**TASK INSTRUCTIONS**
Reproduce the records starting with the line that contains "Focus the Owner Email input box" and going on through the line that contains "pos(948,592)", swapping every "Open" for "Launch" and leaving everything else as it is.

**DATASET CONTENT**
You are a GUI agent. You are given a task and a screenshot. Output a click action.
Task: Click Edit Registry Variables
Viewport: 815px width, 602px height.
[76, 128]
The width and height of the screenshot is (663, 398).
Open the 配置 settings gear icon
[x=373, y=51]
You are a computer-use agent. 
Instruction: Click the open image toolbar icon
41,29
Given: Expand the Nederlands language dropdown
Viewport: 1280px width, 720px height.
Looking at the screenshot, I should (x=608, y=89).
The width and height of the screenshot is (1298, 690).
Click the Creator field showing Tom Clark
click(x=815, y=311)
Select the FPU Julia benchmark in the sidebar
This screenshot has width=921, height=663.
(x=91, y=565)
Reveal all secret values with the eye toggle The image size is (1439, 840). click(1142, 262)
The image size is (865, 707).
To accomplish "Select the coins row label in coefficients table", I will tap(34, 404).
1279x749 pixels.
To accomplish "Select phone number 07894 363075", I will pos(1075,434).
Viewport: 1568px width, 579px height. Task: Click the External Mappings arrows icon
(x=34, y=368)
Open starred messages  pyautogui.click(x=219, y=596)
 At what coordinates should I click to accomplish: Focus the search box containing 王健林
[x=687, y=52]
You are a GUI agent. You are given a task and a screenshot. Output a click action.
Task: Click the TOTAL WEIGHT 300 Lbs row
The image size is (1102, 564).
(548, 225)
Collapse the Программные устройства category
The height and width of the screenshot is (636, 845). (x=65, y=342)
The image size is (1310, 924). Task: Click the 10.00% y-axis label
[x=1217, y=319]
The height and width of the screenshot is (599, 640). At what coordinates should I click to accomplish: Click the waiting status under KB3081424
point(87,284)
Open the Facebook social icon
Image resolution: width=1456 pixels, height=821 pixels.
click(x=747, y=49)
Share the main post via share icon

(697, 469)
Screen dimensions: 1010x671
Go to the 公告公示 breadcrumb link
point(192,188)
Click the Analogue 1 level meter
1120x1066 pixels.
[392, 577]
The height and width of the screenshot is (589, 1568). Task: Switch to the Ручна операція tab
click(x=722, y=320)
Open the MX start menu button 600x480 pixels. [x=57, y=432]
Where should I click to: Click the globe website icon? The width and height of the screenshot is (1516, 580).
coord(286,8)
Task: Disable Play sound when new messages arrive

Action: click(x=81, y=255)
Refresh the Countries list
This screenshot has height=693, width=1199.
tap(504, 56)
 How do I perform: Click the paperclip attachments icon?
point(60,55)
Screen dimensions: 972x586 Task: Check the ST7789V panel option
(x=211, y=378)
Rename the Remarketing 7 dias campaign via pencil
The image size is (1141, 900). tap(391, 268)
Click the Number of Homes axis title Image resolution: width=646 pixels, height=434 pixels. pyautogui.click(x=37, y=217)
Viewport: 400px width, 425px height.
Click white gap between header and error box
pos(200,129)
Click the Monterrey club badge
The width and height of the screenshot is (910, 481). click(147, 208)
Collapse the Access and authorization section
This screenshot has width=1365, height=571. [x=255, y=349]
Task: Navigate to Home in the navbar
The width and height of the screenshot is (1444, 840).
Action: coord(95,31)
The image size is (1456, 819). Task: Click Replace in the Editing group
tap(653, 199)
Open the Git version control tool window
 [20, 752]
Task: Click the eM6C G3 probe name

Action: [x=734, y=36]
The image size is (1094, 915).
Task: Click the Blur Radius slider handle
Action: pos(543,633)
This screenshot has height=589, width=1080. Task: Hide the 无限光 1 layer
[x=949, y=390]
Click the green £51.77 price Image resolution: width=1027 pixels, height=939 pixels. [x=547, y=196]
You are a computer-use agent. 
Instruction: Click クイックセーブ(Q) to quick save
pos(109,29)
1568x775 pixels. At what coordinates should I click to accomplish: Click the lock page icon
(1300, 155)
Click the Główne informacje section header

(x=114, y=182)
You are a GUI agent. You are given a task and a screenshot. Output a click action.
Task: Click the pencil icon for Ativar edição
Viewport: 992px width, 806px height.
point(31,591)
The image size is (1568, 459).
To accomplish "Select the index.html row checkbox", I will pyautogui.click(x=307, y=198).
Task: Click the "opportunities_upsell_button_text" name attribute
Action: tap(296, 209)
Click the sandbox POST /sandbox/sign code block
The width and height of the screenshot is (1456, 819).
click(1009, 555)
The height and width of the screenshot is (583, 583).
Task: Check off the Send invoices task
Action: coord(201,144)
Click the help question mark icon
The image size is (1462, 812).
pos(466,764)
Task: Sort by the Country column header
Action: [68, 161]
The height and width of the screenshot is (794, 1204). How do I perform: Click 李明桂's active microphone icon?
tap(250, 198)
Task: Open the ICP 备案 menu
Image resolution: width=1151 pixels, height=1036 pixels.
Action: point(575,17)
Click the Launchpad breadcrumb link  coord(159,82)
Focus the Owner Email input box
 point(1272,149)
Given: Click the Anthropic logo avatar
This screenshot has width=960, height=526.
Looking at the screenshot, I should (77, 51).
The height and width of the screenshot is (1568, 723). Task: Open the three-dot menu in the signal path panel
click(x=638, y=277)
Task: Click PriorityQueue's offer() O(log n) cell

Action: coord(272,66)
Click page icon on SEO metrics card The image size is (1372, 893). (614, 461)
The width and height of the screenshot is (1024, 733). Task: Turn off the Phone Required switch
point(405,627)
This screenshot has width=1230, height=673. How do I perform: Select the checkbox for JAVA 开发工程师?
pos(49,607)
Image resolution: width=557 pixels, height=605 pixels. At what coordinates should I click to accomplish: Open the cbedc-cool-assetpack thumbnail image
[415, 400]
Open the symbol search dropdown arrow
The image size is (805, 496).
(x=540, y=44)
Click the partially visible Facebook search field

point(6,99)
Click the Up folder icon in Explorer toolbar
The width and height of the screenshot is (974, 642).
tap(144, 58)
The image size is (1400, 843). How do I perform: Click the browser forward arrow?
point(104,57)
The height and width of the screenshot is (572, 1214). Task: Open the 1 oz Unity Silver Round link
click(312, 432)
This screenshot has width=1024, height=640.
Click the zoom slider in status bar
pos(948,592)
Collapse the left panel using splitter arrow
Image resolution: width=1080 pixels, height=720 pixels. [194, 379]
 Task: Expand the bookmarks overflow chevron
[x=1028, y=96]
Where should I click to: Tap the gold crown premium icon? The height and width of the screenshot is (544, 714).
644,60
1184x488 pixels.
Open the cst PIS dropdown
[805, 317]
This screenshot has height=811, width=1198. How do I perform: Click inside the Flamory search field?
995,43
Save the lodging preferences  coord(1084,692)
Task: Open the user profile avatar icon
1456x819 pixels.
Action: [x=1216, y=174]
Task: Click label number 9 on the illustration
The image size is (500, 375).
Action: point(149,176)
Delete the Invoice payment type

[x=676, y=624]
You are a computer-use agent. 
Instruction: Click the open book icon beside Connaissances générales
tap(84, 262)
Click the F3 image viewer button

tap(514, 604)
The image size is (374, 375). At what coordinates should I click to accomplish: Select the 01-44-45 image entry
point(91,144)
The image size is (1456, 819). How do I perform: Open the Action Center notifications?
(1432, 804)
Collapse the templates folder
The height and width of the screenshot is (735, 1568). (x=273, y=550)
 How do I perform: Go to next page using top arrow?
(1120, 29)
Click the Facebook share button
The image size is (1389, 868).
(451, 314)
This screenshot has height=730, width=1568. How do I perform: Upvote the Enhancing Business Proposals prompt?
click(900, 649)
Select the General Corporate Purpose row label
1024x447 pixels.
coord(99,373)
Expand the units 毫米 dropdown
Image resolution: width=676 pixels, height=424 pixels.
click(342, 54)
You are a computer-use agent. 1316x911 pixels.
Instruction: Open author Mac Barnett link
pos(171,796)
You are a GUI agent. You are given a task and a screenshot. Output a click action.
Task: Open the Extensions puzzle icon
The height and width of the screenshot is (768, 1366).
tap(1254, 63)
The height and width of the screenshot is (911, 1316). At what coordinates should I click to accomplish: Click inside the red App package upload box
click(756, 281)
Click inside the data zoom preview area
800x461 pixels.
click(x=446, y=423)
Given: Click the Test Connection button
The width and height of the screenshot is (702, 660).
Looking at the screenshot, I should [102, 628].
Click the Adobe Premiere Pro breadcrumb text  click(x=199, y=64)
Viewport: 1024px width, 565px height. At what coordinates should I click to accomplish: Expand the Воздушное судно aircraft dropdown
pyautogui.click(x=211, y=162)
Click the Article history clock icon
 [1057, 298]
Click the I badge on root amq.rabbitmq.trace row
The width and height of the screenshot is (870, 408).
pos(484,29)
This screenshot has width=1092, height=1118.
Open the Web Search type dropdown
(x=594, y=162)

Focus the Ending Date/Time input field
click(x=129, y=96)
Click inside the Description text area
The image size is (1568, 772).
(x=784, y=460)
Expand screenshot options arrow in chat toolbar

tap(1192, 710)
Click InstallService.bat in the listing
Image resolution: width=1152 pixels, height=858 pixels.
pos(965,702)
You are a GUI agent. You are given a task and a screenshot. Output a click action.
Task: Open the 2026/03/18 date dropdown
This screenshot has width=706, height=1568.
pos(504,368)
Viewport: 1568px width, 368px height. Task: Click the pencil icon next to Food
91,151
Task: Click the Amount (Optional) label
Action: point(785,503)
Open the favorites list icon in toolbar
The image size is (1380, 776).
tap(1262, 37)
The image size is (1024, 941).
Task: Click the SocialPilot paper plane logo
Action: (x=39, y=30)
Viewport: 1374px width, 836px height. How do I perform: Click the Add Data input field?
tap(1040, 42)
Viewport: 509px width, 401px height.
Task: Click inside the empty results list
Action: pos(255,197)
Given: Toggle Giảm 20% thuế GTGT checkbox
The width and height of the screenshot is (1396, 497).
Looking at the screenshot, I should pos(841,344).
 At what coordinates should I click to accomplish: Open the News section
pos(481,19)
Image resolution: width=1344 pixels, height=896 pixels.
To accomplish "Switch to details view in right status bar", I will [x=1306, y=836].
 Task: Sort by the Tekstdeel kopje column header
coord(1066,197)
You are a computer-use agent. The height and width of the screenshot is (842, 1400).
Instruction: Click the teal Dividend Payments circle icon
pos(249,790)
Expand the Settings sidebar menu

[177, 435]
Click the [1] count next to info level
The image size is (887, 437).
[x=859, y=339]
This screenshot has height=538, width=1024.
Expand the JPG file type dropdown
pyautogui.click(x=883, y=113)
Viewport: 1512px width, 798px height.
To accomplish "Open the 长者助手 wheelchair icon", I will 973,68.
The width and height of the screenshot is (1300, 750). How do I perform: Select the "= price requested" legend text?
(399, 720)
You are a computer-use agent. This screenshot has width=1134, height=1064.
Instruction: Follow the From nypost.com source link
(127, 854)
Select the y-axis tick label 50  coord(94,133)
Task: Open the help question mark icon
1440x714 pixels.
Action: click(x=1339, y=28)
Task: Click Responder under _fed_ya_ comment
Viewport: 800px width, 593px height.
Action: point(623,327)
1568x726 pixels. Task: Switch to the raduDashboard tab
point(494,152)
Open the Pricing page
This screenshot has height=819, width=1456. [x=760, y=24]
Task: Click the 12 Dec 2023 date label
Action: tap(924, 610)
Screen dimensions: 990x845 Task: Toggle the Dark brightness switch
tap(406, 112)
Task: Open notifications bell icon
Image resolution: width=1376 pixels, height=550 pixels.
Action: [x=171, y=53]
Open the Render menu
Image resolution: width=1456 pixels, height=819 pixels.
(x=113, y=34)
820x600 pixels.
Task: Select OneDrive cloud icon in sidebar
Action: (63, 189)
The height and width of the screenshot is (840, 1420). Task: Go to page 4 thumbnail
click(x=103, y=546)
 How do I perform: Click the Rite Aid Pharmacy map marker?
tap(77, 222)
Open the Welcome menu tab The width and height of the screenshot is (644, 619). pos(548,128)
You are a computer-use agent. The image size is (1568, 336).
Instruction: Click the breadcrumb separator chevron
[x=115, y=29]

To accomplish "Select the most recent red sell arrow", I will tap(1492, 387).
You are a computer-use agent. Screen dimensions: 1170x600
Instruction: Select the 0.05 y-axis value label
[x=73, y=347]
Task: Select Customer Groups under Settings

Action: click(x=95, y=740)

**ANSWER TO THIS EXERCISE**
Focus the Owner Email input box
 point(1272,149)
Given: Click the Anthropic logo avatar
This screenshot has width=960, height=526.
Looking at the screenshot, I should (77, 51).
The height and width of the screenshot is (1568, 723). Task: Launch the three-dot menu in the signal path panel
click(x=638, y=277)
Task: Click PriorityQueue's offer() O(log n) cell

Action: coord(272,66)
Click page icon on SEO metrics card The image size is (1372, 893). (614, 461)
The width and height of the screenshot is (1024, 733). Task: Turn off the Phone Required switch
point(405,627)
This screenshot has width=1230, height=673. How do I perform: Select the checkbox for JAVA 开发工程师?
pos(49,607)
Image resolution: width=557 pixels, height=605 pixels. At what coordinates should I click to accomplish: Launch the cbedc-cool-assetpack thumbnail image
[415, 400]
Launch the symbol search dropdown arrow
The image size is (805, 496).
(x=540, y=44)
Click the partially visible Facebook search field

point(6,99)
Click the Up folder icon in Explorer toolbar
The width and height of the screenshot is (974, 642).
tap(144, 58)
The image size is (1400, 843). How do I perform: Click the browser forward arrow?
point(104,57)
The height and width of the screenshot is (572, 1214). Task: Launch the 1 oz Unity Silver Round link
click(312, 432)
This screenshot has width=1024, height=640.
Click the zoom slider in status bar
pos(948,592)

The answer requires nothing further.